24/05/2023 di Fiorella Pecorale

La “danza” della vita che vince sull’utero in affitto

Sappiamo sicuramente molto su tutto ciò che riguarda la riproduzione, gli apparati, il sistema infallibile che porta un seme a diventare un uomo, ma può darsi che ci sfuggano ancora milioni di dettagli, un numero  incalcolabile tanto quanto quello delle cellule in continua proliferazione dentro di noi.

La riproduzione non è legata solo alla fisicità della fecondazione, lo sappiamo tutti, ma forse non riflettiamo abbastanza su questo. L’ipofisi, ghiandola del cervello, è impegnata in una danza spettacolare che la vede a tu per tu con l’utero. Una volta terminato il ciclo mestruale, infatti, è proprio l’ipofisi a  secernere l’ormone follicolo-stimolante (FSH) che viene immesso nel circolo sanguigno. L’FSH infatti, è chiamato ad agire sulle ovaie e ad influenzare l’ovulazione e ingrandendo la parte interna dell’utero e dei tessuti mammari.

Pertanto ogni mese, tradotto in termini poetici, è il cervello a suggerire alla donna «puoi essere un’ottima madre» (sarà un caso che l’ipofisi si trovi proprio dietro gli occhi?) E ogni volta che questa informazione arriva, l’utero si contrae rispondendo a questo invito.

Siamo informazioni in movimento e proprio le informazioni (sia quelle che vengono elaborate che quelle rimanenti nell’inconscio), hanno un’influenza sul nostro essere, su quello dei figli che avremo, e sui figli dei loro figli. È la nostra natura a permettere tutto ciò.
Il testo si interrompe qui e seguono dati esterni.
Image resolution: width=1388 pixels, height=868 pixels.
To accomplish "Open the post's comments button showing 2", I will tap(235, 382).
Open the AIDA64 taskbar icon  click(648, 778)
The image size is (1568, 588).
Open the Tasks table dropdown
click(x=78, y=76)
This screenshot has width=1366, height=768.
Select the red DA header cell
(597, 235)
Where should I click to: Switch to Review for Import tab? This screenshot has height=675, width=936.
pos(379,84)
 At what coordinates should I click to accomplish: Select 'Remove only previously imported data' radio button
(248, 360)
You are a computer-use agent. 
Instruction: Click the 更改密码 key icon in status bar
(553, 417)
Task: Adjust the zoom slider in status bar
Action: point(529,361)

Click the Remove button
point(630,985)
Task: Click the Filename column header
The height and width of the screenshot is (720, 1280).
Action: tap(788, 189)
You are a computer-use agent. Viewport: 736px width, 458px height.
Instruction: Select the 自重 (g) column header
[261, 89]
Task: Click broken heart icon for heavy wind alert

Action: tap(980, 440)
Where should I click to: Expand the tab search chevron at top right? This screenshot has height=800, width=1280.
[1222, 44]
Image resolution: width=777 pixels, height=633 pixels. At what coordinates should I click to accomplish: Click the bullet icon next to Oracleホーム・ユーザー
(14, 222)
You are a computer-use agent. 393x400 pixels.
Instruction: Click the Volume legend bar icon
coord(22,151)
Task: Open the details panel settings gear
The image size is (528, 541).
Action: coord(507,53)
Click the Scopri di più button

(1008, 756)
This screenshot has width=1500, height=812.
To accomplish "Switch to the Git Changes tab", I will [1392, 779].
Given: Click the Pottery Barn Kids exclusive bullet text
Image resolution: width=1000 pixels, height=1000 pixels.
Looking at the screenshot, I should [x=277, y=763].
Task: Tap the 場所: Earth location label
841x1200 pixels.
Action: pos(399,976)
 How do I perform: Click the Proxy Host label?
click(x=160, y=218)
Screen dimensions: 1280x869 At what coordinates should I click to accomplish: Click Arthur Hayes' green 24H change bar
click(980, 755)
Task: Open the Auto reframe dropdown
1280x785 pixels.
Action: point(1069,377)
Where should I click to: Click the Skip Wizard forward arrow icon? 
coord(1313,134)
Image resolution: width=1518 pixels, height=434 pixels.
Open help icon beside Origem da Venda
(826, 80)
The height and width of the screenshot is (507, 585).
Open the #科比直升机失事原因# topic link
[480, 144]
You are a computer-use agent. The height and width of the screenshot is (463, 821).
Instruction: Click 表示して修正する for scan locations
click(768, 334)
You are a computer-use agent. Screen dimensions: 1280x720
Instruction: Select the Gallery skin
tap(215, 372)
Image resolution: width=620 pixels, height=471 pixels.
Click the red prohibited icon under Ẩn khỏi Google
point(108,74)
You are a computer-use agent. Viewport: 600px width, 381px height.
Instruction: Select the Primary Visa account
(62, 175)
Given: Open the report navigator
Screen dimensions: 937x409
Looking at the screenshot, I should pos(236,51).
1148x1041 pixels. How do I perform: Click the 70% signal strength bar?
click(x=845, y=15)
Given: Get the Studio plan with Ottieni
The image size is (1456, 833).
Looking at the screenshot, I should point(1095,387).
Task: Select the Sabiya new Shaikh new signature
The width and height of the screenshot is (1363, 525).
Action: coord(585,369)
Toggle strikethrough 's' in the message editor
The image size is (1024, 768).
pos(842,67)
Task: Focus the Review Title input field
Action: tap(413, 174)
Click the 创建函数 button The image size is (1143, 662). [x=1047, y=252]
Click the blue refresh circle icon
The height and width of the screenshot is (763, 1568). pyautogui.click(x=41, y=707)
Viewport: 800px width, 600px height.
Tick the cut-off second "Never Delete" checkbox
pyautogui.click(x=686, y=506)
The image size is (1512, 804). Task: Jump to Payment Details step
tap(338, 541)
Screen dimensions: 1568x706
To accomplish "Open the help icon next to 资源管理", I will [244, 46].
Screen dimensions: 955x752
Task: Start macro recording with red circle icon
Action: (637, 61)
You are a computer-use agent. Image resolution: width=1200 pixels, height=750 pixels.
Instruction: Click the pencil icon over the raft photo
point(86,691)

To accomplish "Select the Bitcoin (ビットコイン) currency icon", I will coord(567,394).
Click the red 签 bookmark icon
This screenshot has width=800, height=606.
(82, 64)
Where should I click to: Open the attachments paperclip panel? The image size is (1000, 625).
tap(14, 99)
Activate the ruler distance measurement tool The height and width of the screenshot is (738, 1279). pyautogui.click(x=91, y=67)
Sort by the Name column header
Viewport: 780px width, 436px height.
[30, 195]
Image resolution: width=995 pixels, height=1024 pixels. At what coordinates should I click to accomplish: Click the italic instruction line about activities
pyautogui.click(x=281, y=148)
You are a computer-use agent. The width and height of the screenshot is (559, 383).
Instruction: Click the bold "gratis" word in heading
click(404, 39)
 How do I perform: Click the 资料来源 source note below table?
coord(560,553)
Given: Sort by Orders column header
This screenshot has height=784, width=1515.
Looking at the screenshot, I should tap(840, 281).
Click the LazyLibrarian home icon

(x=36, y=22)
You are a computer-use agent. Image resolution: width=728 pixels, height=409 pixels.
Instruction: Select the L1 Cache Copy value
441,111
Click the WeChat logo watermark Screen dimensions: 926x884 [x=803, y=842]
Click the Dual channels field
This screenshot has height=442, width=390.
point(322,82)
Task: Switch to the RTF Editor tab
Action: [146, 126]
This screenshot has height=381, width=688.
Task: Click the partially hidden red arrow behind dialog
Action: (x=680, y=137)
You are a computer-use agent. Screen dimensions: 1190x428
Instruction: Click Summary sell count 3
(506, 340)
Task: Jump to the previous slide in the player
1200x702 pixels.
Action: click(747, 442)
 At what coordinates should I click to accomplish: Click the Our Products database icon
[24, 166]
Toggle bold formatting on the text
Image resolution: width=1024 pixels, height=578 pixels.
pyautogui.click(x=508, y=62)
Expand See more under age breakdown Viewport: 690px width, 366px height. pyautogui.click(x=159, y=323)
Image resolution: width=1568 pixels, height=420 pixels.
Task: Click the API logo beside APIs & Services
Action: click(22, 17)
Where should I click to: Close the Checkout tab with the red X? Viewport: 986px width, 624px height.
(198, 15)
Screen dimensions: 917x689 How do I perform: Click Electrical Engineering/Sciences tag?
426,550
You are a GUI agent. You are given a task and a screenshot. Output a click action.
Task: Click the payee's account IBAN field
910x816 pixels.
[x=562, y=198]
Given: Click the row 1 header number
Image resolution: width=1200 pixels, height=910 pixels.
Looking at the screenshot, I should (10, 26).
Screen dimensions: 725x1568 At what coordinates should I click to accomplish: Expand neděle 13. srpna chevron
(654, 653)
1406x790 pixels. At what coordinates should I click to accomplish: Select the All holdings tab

I cromosomi contengono infatti i dettagli genetici.  I cromosomi sono all’interno dell’ovulo che è stato influenzato dall’ipofisi.

L’ipofisi è responsabile della produzione ormonale. Gli ormoni sono strettamente legati alle emozioni che proviamo.  Le emozioni della madre plasmano lo spirito dell’embrione. I geni comunicano con le precedenti generazioni trasmettendo veri e propri contenuti.

La donazione di ovociti, inoltre, non cancella nessuna di queste informazioni e, i bambini nati da fecondazione artificiale, non solo somiglieranno fisicamente sempre e comunque alle loro madri, ma avranno nei loro geni delle precise informazioni scritte con inchiostro indelebile.

La natura non può andare contro se stessa, il cervello non può essere diviso dall’utero, né tanto meno i geni smettere di comunicare fra loro in una danza che non porterà solo alla vita biologica ma anche alla salute psicologica del nascituro. Nessun bambino smetterà di essere profondamente connesso all’essere di sua madre, all’ipofisi di lei, ai sentimenti di lei, ai pensieri di lei, alle emozioni percepite durante il concepimento, agli antenati di lei, al battito cardiaco di lei. Nessun cordone ombelicale staccato rapidamente alla nascita smetterà di dare informazioni al bambino, anche quando sarà costretto a sentire l’odore della pelle del  nuovo genitore che lo adotterà.

Le trasmissioni di informazioni sono transgenerazionali. Un figlio appartiene profondamente a coloro che lo concepiscono, anche quando se sarà costretto a vivere lontano da loro.